If a book's merits are judged based on whether or not it achieves the goal its author intends, then Feminism: Issues and Arguments has great merit. Jennifer Saul explicitly states that she is not out to provide a final say on any of the issues she discusses in her book; rather, it's an introduction to contemporary feminist thought by focusing on several issues key to feminism. The only remaining question is one of quality; how well has Saul presented her overview of feminism?
For the most part, I would agree with the book's somewhat hyperbolic summary: this is an accessible text, especially when one considers the amount of academic references Saul packs into her discussions. Saul carefully defines the terms she uses and mentions when the terms are particularly controversial—for instance, feminists who oppose pornography often operate under a very definition of "pornography" that differs from more conventional definitions. This helps the feminist newbie stay afloat in what is really an intense conversation. With each theme, Saul tries to cover as much territory as possible, citing as many opposing view points, sorting them, analyzing their merits, and injecting some of her own opinions where appropriate. Since each theme deserves (and has) entire books devoted to it, this makes for a whirlwind pacing that can leave a reader gasping for breath.
I'd particularly praise Saul for her attention to detail when analyzing or criticizing the various viewpoints discussed in the book. In addition to her focus on definitions, Saul employs logical reasoning to test the validity of arguments and analyzes their premises individually before summarizing her opinion of the argument as a whole. So when mentioning that some feminists oppose legal codification of sexual harrassment because it portrays women as frail and in need of protection, Saul devotes a good section of her chapter on sexual harrassment to an analysis of this claim, and just this claim, before going on to talk about the various legal and philosophical approaches to what constitutes sexual harrassment.
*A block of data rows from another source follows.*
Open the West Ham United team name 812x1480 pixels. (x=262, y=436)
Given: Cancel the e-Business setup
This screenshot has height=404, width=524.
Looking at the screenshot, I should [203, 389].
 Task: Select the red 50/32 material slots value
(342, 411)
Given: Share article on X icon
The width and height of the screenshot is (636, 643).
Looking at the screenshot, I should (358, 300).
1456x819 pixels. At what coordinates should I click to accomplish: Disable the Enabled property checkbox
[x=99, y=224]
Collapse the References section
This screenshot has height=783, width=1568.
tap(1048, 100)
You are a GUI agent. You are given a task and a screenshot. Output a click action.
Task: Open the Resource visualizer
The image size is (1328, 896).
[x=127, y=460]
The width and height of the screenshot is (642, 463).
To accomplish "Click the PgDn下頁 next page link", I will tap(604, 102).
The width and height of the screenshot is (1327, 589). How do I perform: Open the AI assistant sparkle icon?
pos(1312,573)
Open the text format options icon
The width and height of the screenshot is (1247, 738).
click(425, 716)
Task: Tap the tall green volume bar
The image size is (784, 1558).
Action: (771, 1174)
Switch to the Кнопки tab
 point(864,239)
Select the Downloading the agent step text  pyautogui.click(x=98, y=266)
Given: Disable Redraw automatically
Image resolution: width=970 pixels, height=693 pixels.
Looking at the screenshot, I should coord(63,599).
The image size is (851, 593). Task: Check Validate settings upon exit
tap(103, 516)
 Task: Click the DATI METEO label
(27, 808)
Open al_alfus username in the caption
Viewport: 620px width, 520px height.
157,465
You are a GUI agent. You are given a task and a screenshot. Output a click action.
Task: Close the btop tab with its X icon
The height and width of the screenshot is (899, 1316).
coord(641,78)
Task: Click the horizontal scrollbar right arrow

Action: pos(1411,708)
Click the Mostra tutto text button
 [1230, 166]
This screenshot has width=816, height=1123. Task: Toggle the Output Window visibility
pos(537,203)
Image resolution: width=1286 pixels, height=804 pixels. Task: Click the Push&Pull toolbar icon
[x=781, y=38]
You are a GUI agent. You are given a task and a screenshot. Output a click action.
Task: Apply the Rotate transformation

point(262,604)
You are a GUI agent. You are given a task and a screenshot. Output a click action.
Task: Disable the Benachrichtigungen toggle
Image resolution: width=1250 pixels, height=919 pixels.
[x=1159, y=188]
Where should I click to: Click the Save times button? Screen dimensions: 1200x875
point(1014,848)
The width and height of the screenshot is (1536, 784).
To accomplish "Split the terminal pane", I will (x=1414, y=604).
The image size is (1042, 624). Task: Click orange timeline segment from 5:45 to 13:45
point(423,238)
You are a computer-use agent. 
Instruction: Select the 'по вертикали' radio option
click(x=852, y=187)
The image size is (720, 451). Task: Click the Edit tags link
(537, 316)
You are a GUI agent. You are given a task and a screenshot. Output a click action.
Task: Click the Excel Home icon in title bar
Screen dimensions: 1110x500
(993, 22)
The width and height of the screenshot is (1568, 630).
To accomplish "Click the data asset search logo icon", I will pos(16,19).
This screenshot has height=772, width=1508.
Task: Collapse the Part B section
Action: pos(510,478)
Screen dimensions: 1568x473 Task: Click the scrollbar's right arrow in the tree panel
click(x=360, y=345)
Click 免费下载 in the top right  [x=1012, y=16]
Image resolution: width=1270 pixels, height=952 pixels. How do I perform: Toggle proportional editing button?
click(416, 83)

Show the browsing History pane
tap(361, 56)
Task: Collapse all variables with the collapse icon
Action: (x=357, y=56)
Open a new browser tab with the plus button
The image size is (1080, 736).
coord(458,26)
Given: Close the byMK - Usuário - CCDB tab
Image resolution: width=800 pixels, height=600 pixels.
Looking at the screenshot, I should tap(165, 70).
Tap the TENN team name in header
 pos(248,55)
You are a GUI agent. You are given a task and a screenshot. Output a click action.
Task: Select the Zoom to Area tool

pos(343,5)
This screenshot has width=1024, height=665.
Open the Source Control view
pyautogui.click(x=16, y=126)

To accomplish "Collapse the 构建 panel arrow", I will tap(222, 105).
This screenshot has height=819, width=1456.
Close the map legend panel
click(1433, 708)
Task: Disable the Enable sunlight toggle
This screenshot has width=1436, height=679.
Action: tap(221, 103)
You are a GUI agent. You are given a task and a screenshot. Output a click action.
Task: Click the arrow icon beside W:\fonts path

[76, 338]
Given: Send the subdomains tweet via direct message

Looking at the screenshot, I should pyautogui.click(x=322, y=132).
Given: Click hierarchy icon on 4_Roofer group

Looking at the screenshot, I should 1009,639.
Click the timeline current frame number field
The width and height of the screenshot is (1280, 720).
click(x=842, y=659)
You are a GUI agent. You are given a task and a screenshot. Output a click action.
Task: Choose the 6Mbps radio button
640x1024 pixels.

Her methodical approach ensures that the reader not only understands what the viewpoint is saying but also the viewpoint's stance relative to all the other perspectives on a particular issue.
While "overview" does not immediately translate into "shallow" or "lack of depth," at times this approach inevitably leads to oversimplification or overgeneralization. Saul mostly avoids this, for she chooses to discuss very concrete themes that have well-entrenched or highly-differentiated positions: pornography, abortion, feminine appearance, language in relation to feminism, feminism in science, etc. The first and last chapters are probably the weakest in the book and also the most nebulous in terms of subject matter. In the first chapter, "The Politics of Work and Family," Saul discusses feminism in the workplace, how the workplace influences women's roles in society and in the family, and possible solutions that make the workplace and the family better for both women and men. In the last chapter, "Feminism and 'Respect for Cultures'," Saul discusses how feminists have approached cultural inequity (particularly when women seem disadvantaged due to "cultural traditions"). In both chapters, Saul tries to gather several related but disparate topics under a single subject heading, and the result is not as cohesive as the more monolithic chapters on "Pornography" and "Abortion."
I suppose I should mention that I read this book as part of a university course I took online, "Philosophy and Gender." It was assigned as a textbook along with Multiculturalism without Culture, and we did not discuss every chapter. As an introductory textbook (apparently its primary purpose), Feminism: Issues and Arguments works well: it saturates its reader with various feminist perspectives without overwhelming its reader. That's about as much as an introductory textbook can offer. Saul continually recommends further reading, both throughout each chapter and then in lengthy sections at the conclusion of every chapter. These recommendations further enhance the value of the book; they provide credible sources for readers interested in continuing their research. Beginners in the field of gender studies will find Feminism: Issues and Arguments helpful; those familiar with the field would do well to recommend this text to their uninitiated friends.